**REQUIREMENT:** Repeat word for word the opening stretch of the entries, from the first line through the line containing "You are a computer-use agent. Image".

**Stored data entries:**
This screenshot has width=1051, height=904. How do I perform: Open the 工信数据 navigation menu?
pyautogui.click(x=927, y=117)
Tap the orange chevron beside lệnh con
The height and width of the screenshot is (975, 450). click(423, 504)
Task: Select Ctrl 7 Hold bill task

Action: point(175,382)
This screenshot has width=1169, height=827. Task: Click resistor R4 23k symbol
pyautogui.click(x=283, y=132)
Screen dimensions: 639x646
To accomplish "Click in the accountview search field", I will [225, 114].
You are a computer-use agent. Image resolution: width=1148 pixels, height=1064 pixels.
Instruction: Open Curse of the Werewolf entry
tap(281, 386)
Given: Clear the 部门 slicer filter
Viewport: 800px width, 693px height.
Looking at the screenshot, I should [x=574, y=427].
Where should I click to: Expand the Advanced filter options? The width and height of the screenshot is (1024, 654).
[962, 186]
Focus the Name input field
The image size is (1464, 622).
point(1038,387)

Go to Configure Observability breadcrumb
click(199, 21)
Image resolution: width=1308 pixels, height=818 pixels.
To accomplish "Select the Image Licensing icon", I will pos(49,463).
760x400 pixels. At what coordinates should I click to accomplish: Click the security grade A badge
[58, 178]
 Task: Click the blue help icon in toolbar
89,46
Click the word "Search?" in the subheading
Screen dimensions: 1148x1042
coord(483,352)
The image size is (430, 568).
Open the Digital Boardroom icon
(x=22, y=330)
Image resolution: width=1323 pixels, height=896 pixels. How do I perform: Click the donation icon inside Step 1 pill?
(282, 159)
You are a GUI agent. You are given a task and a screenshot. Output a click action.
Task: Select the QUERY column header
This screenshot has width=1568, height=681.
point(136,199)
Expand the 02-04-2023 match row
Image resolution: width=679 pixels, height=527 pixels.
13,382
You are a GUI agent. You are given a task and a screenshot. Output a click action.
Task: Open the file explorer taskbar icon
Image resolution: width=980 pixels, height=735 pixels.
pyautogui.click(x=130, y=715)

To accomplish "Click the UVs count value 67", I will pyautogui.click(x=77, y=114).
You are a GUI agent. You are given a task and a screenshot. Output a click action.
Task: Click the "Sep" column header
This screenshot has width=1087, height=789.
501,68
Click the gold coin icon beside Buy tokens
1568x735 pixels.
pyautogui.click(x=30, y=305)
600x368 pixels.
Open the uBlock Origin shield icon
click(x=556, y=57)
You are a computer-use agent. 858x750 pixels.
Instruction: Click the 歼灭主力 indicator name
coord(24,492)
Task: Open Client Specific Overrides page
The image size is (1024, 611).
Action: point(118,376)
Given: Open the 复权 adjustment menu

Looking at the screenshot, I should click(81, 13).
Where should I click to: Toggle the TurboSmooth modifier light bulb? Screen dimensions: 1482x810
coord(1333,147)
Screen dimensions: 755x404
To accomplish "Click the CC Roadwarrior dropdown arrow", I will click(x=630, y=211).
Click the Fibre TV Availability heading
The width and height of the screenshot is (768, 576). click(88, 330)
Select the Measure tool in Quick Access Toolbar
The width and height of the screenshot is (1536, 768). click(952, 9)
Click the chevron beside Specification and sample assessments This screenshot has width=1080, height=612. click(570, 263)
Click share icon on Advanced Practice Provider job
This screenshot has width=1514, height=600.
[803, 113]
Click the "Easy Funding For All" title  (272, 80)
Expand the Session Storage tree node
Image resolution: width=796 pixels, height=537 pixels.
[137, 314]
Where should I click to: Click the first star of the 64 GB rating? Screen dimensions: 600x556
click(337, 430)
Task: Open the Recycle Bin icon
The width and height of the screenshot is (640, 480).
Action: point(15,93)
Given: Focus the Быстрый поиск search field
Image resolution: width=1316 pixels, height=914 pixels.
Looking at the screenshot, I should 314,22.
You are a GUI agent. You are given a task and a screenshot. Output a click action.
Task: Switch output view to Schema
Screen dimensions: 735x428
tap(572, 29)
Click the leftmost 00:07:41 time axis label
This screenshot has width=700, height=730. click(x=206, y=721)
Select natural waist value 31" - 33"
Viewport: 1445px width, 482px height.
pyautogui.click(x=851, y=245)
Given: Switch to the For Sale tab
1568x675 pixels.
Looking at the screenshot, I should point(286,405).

**RESPONSE BELOW:**
This screenshot has width=1051, height=904. How do I perform: Open the 工信数据 navigation menu?
pyautogui.click(x=927, y=117)
Tap the orange chevron beside lệnh con
The height and width of the screenshot is (975, 450). click(423, 504)
Task: Select Ctrl 7 Hold bill task

Action: point(175,382)
This screenshot has width=1169, height=827. Task: Click resistor R4 23k symbol
pyautogui.click(x=283, y=132)
Screen dimensions: 639x646
To accomplish "Click in the accountview search field", I will [225, 114].
You are a computer-use agent. Image resolution: width=1148 pixels, height=1064 pixels.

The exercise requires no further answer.